This is my favorite film by Michael Haneke, though I still haven’t seen anything from before Benny’s Video, including the supposedly similar and arguably better 71 Fragments. Code Unknown is just as rife with didacticism as any of his other work, but it is less offensive and belittling of me as a viewer than anything else I’ve seen by him, especially Benny’s Video or either version of Funny Games. I think this is true because the main element of the film that I focus on is its formal arrangement of the plot rather than the filmmaker showing me how cruel the middle and upper classes are to each other or how much of a failure communication has proven to be. While these are interesting and important topics, Haneke tends to talk down to anyone who happens to view his films. The amazing thing for me in Code Unknown is that there is a constant tension involved with whether I feel like I’m being manipulated to feel guilty, or if I actually feel guilty about what I’m seeing and my reaction to it, or if I can feel justified with who I am naturally sympathizing with.
Like in the brilliant subway scene near the end of the film, as I try to decide if I am a prick for sympathizing with Binoche’s Anne. She is being harrassed on a train by a jerk, simple enough. Oh, but he’s an Arab, would she ignore his questions if he were white and well-dressed? But would someone who is white and well-dressed speak to a stranger in this tone? Would I take her reaction to be more rude than defensive if he was white and well-dressed? Probably not. But I considered these things. Maybe because I knew I was watching a Michael Haneke film and that I know that that is what he wants me to consider. But the film is obviously about class struggles and struggles with language and prejudices, so it’s all in line with the film’s logic.

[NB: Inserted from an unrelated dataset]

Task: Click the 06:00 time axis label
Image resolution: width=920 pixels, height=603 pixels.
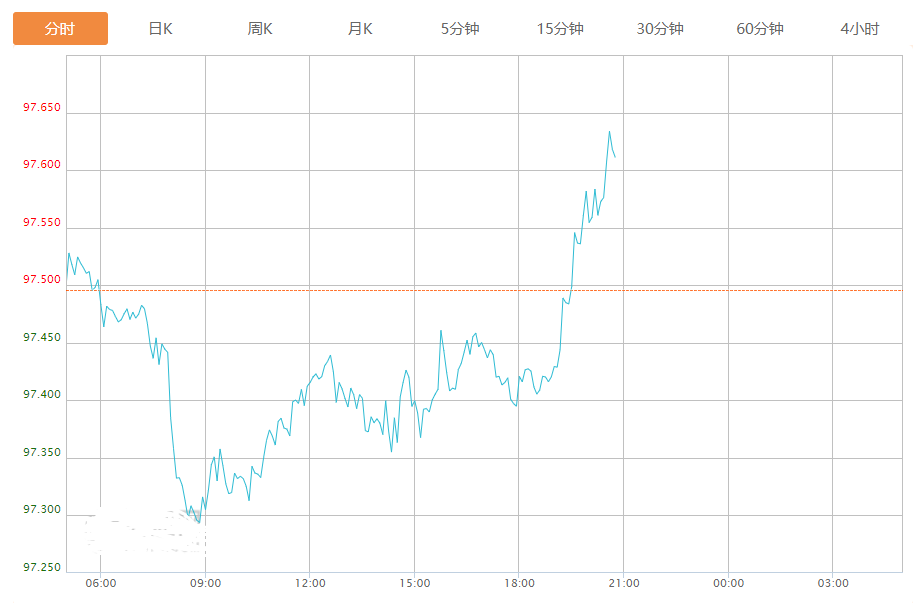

But, as the title suggests, the film is a code, a puzzle, presented out of order and supposedly orderable. It handles this form much better than Arriaga ever has or, probably, will, because the shuffled plot structure is truly baffling here. Where 21 Grams and the copycat Babel (has there been a more annoying plagiary in filmmaking this decade than this trite re-imagining of Code Unknown?) take simple and cliche narratives, slice them up and rearrange it all to make the viewer have to ‘think,’ Haneke made a puzzle where no matter what order one put the pieces in, at least one piece wouldn’t make sense, while at the same time, every possible ordering of it would have the illusion that it makes complete sense. Which is a pretty apt metaphor for the structure of civilization.